Posted: January 18, 2013

OK, IT WOULD BE a stretch to say I missed Andy Reid on Thursday at the NovaCare Complex. But a job is a big part of the life of everyone who has one.

And for the last 14 years, covering Reid had been a huge part of my job as a sports columnist in Philadelphia. Actually, about half of my working life has been spent listening to "Big Red" humph, grump and growl his thoughts about the Eagles and the NFL.

So after Eagles owner Jeffrey Lurie did his monologue to introduce Chip Kelly, it threw me a bit when the first words from the former leader of the University of Oregon Ducks were not, "OK, injuries."

And, as Kelly's introductory media conference went on more than a half hour, it was odd not to hear a single throat clear or a mea culpa of, "I've got to do a better job."

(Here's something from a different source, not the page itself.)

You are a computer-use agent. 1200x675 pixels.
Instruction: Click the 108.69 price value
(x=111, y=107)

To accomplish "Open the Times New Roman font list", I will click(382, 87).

There were a few spine-shivering moments when Kelly made reference to making sure he "put players in the right situations," but, on this day, at least, Kelly was the anti-Reid.

He was informative, insightful and even a little bit fun.

Maybe my memory has faded over the past 14 years, but I don't recall Reid being so engaging his first day on the job in 1999 or too many of the thousands more after that.

It was a good first impression from a guy who clearly knew how to make a good one on his introduction as the most scrutinized man in Philadelphia sports.

It's sharp and mighty savvy for a guy from New Hampshire, who spent the last 7 years in Eugene, Ore., to say: "I know the second most important bowl to the Super Bowl, which is my goal, is the Wing Bowl. I'm not going to participate, but I understand what this town is all about."

Kelly probably said something wrong, but damn if I can recall it, while sifting through the myriad things he said right.

"I'm excited to be an Eagle, excited to get started, and we're ready to go," Kelly said.

OK, so that was straight out of the playbook of things you are supposed to say when getting hired as a coach, but that's acceptable.

The point is, a lot of things needed sorting out between the time Kelly was first interviewed by the Eagles and his hiring that seemingly came out of the blue after he was out of the picture.

He didn't seem to duck, dodge or parry any of them.

From explaining why he stepped out and then back into the picture for the Eagles; whether or not his so-called "read option offense" can translate to the NFL; why second-year quarterback Nick Foles wouldn't be ruled out as the guy who could lead that attack, Kelly had answers for everything asked.

Maybe things will change after Kelly settles in, takes the lay of the land and stakes out his turf. In Oregon, he had a reputation for sometimes being short-fused with the media, and he definitely noticed the standing-room only contingent stuffed into the auditorium at NovaCare.

Fans don't care, nor should they, about how Kelly ultimately relates with the media. That will be our issue to navigate.

Still, for this day, it was enjoyable to have an Eagles head coach answer questions without treating you as if you were the village idiot or a Soviet spy for asking them.

Of course, I don't think Kelly will remain as good as he was on Thursday, especially when things heat up and a coach who says he's "not a very public guy" swims more and more in the extreme fishbowl life that is head coach of the Eagles.

Maybe the biggest irony of Kelly's most excellent first news conference was that the guy he credited with giving him advice about dealing with Philadelphia was Reid.

"One person that I really want to thank with advice in all of this was Andy Reid," Kelly said.

Huh? What Andy Reid? You mean the one now coaching the Kansas City Chiefs after being fired by the Eagles?

"Andy reached out to me and told me about his experience here," Kelly said. "He just told me what this organization was all about.

"There's not a classier guy, and when Andy texted me [Wednesday] when I accepted the job, I told him I had really, really, really big shoes to fill. In typical Andy fashion, he said, 'Just be yourself and you'll be fine.' "

Kelly wouldn't know, but Reid giving him that advice is kind of rich. From the accounts of virtually everyone who knew him beyond the interview podium, Reid had 100 times more depth and personality than he displayed 98 percent of the time.

In public, or at least in media settings, Reid apparently perfected the role of being anything but himself.

Again, we won't know for sure, and a lot of things could change over the next few years, but judging by a first impression, Chip Kelly didn't come off like that.